It, in this case, being the 2019-spec apr racing Prius GT300.
So, this races in the GT300 class of Super GT, a Japanese multi-class racing series for grand touring cars.
GT500, the top class, uses similar regulations to the Deutsche Tourenwagen Masters series - since 2014 they've used the same chassis, and for 2019, DTM is moving to the GT500 engine formula of a 2.0 liter turbocharged engine making well over 600 horsepower. But, that's not what we're talking about today.
JAF GT300, though, that's where some crazy shit happens.
That class lets you get away with a *lot*. As long as you've got the firewall and A-pillars from the car you based it on, it's somewhat similarly sized to it, and it's got an engine from the same manufacturer... go nuts.
There's been a Daytona Prototype car that was converted to a road car so it was eligible for GT300, then converted back to a race car (the Mooncraft Shiden).
There's a Subaru BRZ that runs a rally car engine.
And, there's a Prius. With a mid-mounted Toyota 3.4 liter V8 that's been used in quite a lot of racing. And a heavily modified hybrid system, something that's widely considered impractical for "privateer" (that is, not automotive manufacturer) teams to pull off, and that's exactly what apr is (although they do get some support from Toyota... in the form of used parts off of old race cars, and some professional drivers).
...or rather, through this year, there was.
So, the first time they did a Prius, they raced that from 2012 through 2015.

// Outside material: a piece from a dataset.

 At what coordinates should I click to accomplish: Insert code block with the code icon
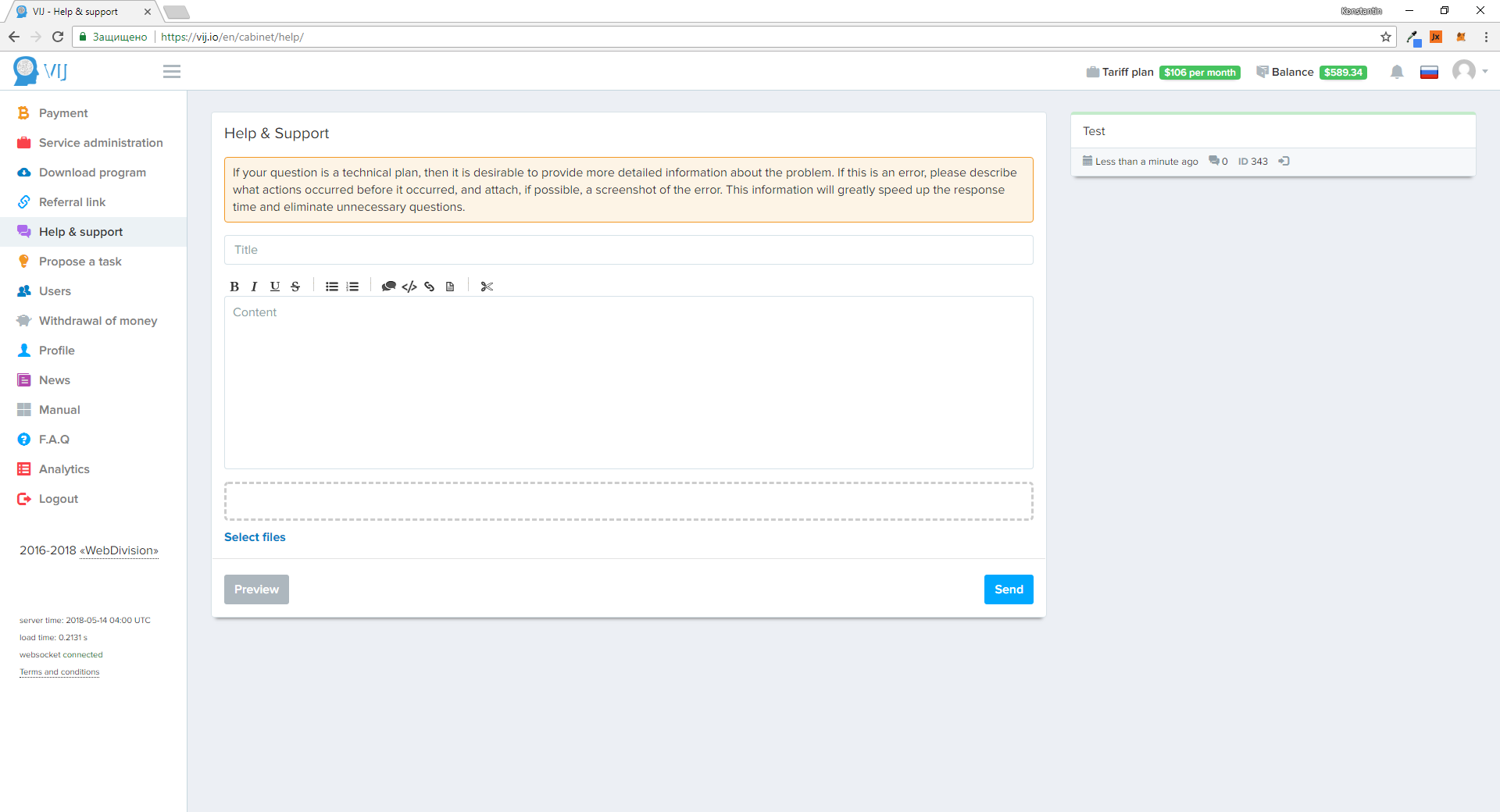[409, 287]
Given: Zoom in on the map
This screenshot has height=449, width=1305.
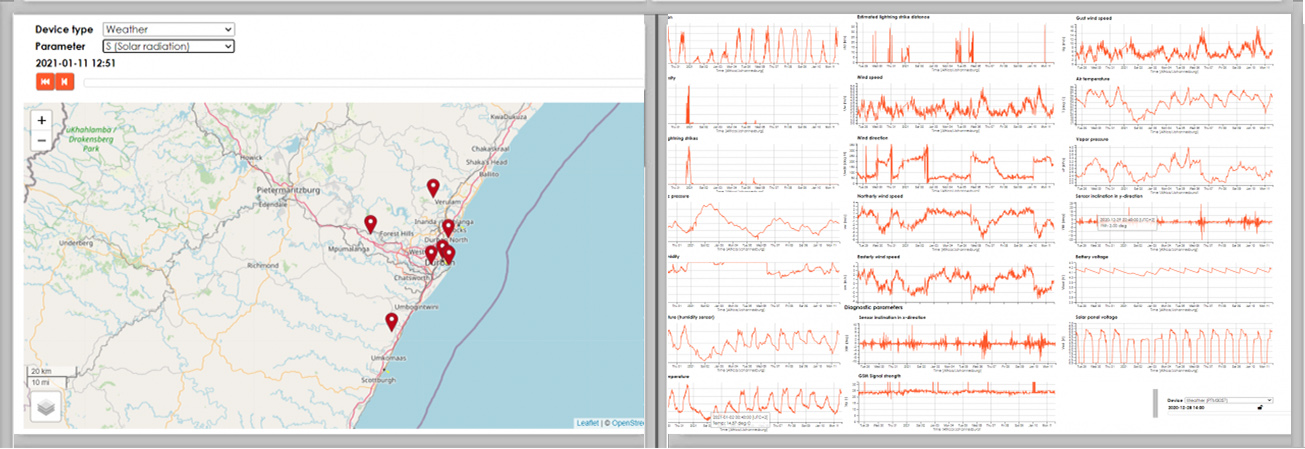Looking at the screenshot, I should (x=42, y=120).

In the mean time, JAF decided to change the rules for GT300 for cars homologated in 2016, to require that the engine be in the same place as the road car - if the road car had a front engine, no putting the engine in the back any more.
...apr homologated their 2016 Prius GT300 two days before 2016. They were allowed to race it through 2018 before it wasn't grandfathered any more.

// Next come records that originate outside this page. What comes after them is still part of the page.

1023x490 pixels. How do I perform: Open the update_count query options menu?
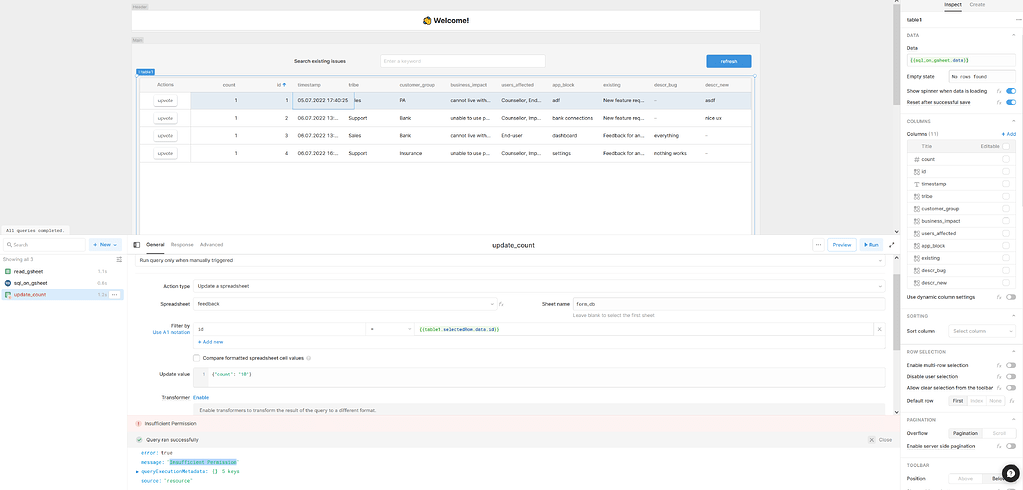tap(115, 295)
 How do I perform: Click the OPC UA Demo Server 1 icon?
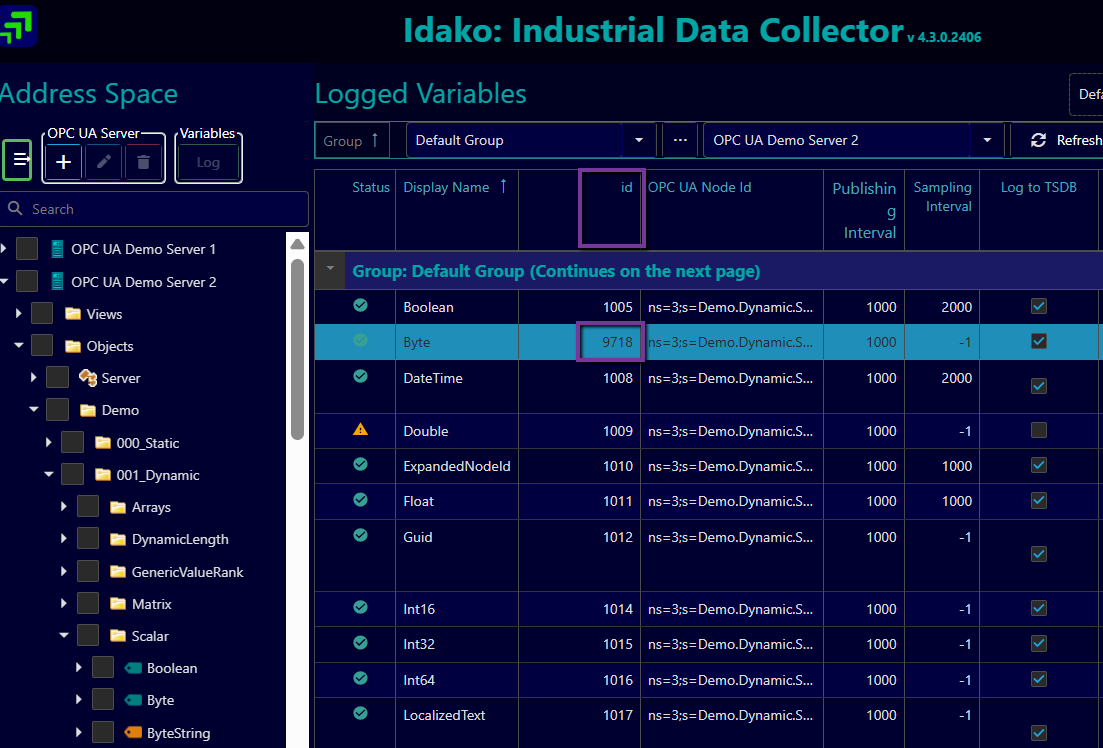[x=57, y=249]
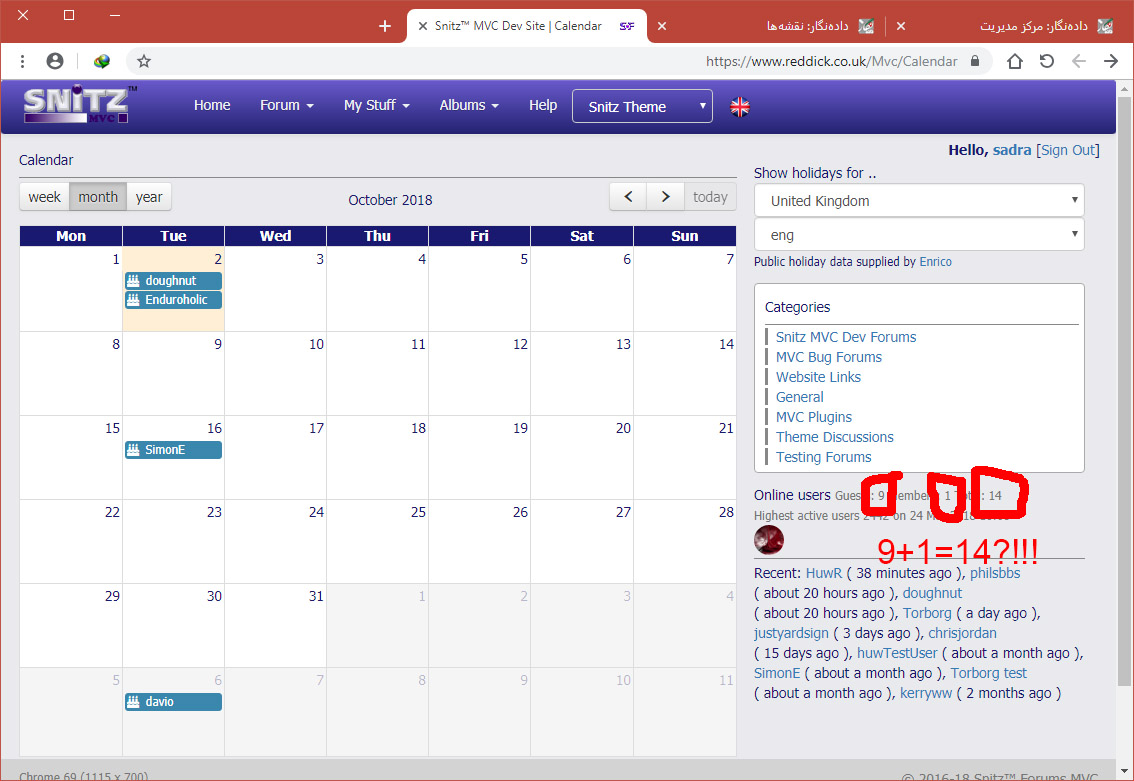1134x781 pixels.
Task: Click the Sign Out link
Action: pyautogui.click(x=1067, y=150)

That video is showing a front-engine V8 Prius race car - something that wasn't confirmed, but was strongly rumored (with the 5.4 liter V8 out of the Lexus RC F GT3). And given that it's apr, I assume it's still a hybrid, too.
I do think motorsports needs to electrify faster than they are, but it's quite hard for a BEV to compete with gasoline refueling over longer races... and people complain about even hybrids being impractical for privateers to run. This blows that out of the water, at least.